■ **EXERCISE AIM**
Each record should be output exactly, with every character kept.

■ **RECORDED INFORMATION**

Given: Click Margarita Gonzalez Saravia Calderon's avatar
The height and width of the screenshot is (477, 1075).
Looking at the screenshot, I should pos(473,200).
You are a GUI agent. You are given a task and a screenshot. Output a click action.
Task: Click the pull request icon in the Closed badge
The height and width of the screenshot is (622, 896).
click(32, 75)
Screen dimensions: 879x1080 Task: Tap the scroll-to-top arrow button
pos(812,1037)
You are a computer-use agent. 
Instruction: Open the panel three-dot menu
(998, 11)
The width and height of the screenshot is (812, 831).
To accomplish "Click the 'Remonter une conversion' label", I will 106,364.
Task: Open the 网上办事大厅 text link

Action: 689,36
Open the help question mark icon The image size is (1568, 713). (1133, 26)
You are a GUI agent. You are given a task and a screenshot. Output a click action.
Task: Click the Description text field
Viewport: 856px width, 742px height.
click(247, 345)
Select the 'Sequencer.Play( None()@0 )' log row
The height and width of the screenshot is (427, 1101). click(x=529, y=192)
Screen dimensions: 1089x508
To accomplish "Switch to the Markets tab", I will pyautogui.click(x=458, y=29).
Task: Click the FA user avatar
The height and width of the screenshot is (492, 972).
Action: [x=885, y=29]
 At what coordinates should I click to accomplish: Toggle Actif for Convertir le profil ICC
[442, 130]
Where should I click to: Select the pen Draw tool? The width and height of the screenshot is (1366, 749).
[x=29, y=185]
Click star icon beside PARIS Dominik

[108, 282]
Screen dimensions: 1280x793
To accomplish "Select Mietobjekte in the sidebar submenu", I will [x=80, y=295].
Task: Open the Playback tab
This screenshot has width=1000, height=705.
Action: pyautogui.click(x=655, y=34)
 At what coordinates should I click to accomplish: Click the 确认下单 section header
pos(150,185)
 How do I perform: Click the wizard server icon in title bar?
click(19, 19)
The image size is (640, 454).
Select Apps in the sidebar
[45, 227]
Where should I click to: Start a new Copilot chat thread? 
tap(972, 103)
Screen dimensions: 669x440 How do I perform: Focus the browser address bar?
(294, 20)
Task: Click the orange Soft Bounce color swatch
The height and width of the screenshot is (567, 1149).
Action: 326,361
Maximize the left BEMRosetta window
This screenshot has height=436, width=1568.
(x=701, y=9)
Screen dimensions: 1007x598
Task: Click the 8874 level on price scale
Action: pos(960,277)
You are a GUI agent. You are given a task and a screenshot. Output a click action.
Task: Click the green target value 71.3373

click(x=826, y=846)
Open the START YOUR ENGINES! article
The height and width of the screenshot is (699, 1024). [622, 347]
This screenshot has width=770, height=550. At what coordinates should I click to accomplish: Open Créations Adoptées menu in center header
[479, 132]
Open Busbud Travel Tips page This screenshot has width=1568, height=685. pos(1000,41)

■ **RESPONSE**
Given: Click Margarita Gonzalez Saravia Calderon's avatar
The height and width of the screenshot is (477, 1075).
Looking at the screenshot, I should pos(473,200).
You are a GUI agent. You are given a task and a screenshot. Output a click action.
Task: Click the pull request icon in the Closed badge
The height and width of the screenshot is (622, 896).
click(32, 75)
Screen dimensions: 879x1080 Task: Tap the scroll-to-top arrow button
pos(812,1037)
You are a computer-use agent. 
Instruction: Open the panel three-dot menu
(998, 11)
The width and height of the screenshot is (812, 831).
To accomplish "Click the 'Remonter une conversion' label", I will 106,364.
Task: Open the 网上办事大厅 text link

Action: 689,36
Open the help question mark icon The image size is (1568, 713). (1133, 26)
You are a GUI agent. You are given a task and a screenshot. Output a click action.
Task: Click the Description text field
Viewport: 856px width, 742px height.
click(247, 345)
Select the 'Sequencer.Play( None()@0 )' log row
The height and width of the screenshot is (427, 1101). click(x=529, y=192)
Screen dimensions: 1089x508
To accomplish "Switch to the Markets tab", I will pyautogui.click(x=458, y=29).
Task: Click the FA user avatar
The height and width of the screenshot is (492, 972).
Action: [x=885, y=29]
 At what coordinates should I click to accomplish: Toggle Actif for Convertir le profil ICC
[442, 130]
Where should I click to: Select the pen Draw tool? The width and height of the screenshot is (1366, 749).
[x=29, y=185]
Click star icon beside PARIS Dominik

[108, 282]
Screen dimensions: 1280x793
To accomplish "Select Mietobjekte in the sidebar submenu", I will [x=80, y=295].
Task: Open the Playback tab
This screenshot has width=1000, height=705.
Action: pyautogui.click(x=655, y=34)
 At what coordinates should I click to accomplish: Click the 确认下单 section header
pos(150,185)
 How do I perform: Click the wizard server icon in title bar?
click(19, 19)
The image size is (640, 454).
Select Apps in the sidebar
[45, 227]
Where should I click to: Start a new Copilot chat thread? 
tap(972, 103)
Screen dimensions: 669x440 How do I perform: Focus the browser address bar?
(294, 20)
Task: Click the orange Soft Bounce color swatch
The height and width of the screenshot is (567, 1149).
Action: 326,361
Maximize the left BEMRosetta window
This screenshot has height=436, width=1568.
(x=701, y=9)
Screen dimensions: 1007x598
Task: Click the 8874 level on price scale
Action: pos(960,277)
You are a GUI agent. You are given a task and a screenshot. Output a click action.
Task: Click the green target value 71.3373

click(x=826, y=846)
Open the START YOUR ENGINES! article
The height and width of the screenshot is (699, 1024). [622, 347]
This screenshot has width=770, height=550. At what coordinates should I click to accomplish: Open Créations Adoptées menu in center header
[479, 132]
Open Busbud Travel Tips page This screenshot has width=1568, height=685. pos(1000,41)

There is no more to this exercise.